Word on the Street: PrEP Use by Gay and Bisexual Men
October 16, 2012
Although the U.S. Food and Drug Administration has approved the HIV medication Truvada for use as pre-exposure prophylaxis (PrEP) to help prevent HIV infections in certain cases, the issue of PrEP leaves the HIV/AIDS community divided. While some hail the drug's arrival as another effective tool towards HIV prevention, others raise concerns as to whether the downsides outweigh the upsides. Moreover, some from the gay community fear that a rise in use of PrEP could lead to less condom usage and more risky behavior.

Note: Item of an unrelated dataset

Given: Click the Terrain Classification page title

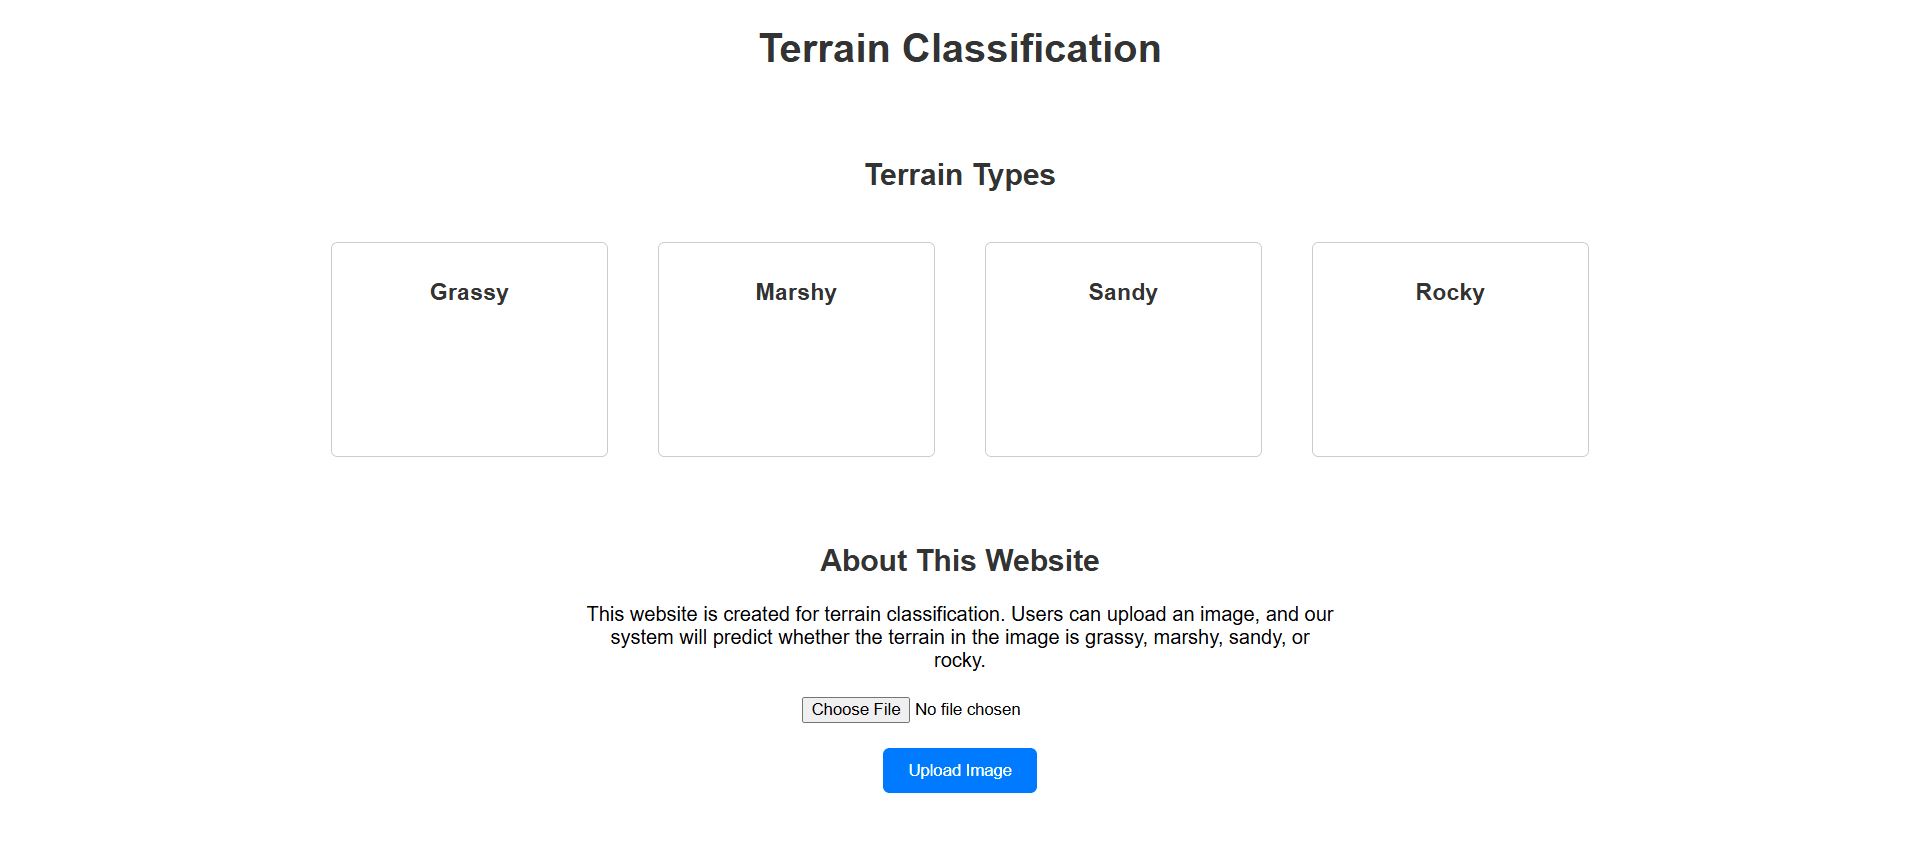Looking at the screenshot, I should [x=959, y=47].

We asked a diverse group of attendees at this year's International AIDS Conference, "What are your views on the use of PrEP by gay and bisexual men?"
Comment by: nate
Sun., Oct. 30, 2016 at 2:56 am UTC
i tried to be on it but the side effects were so great that i couldnt function and i had to quit Prep. Tho, for some they dont experience any side effects :(
Comment by: Joshua
Wed., Apr. 17, 2013 at 11:26 am UTC
I can’t begin to tell you how relieved—ecstatic actually—I am that the intimacy of m2m sex has been restored! For so many years those of us who are positive already were told that even in our misfortune we must nevertheless wear a penis “burqa” while expressing our passions. Being a skeptic by nature, it quickly became apparent to me that we were being lied to by those who claimed condoms could be eroticized, or that they could ever even remotely allow the conveyance of the lustful, subtle, stars-exploding enjoyment of skin on skin sex. I turned to porn for awhile but found that even it was ruined when a scene staged to imply the action was spontaneous had all the participants wearing rubbers! For me, porn is supposed to be a way of indulging our fantasies, not of reminding us of the bitter realities we face on a daily basis. The technology exists and porn is a profitable enough industry, that even if condoms are used on a set they should not be seen or even hinted at on video or in photos. Nothing is so quickly withering as watching two hot, hunky men simulating copulation when their sex organs aren’t even touching. Anyway, to get the point, I’m so relieve PrEP is here I think we should designate a holiday to celebrate it!
Comment by: LOL
Sat., Jun. 7, 2014 at 12:48 am UTC If you think PrEP is going to fix the stigma problem, or the expectation that you wear a condom, I've got beachfront property in Arizona I'd like to sell you. The PrEP users I've met have been hypochondriacs who won't get within ten feet of a disclosing poz guy, not valiant serodiscordants.
Comment by: Edwin Dia z
Tue., Apr. 16, 2013 at 11:57 pm UTC
I think that the more preventive care there is the less exposure there is on the spread of HIV.So I welcome all the preventive care posible for better safer sex.
Comment by: Andy
Sat., Dec. 1, 2012 at 9:53 pm UTC
As a Next PrEP research participant, I have noticed myself feeling safer with taking the meds, even though they suggest still using condoms and that the meds aren't 100% effective. Intellectually, I know this. I understand this. My attitude has slowly been changing though. I think PrEP gives the patient a false sense of security. I have been taking more risks and have been using condoms less, because in the back of my head I feel protected by PrEP. For this reason, I think PrEP isn't going to be helpful.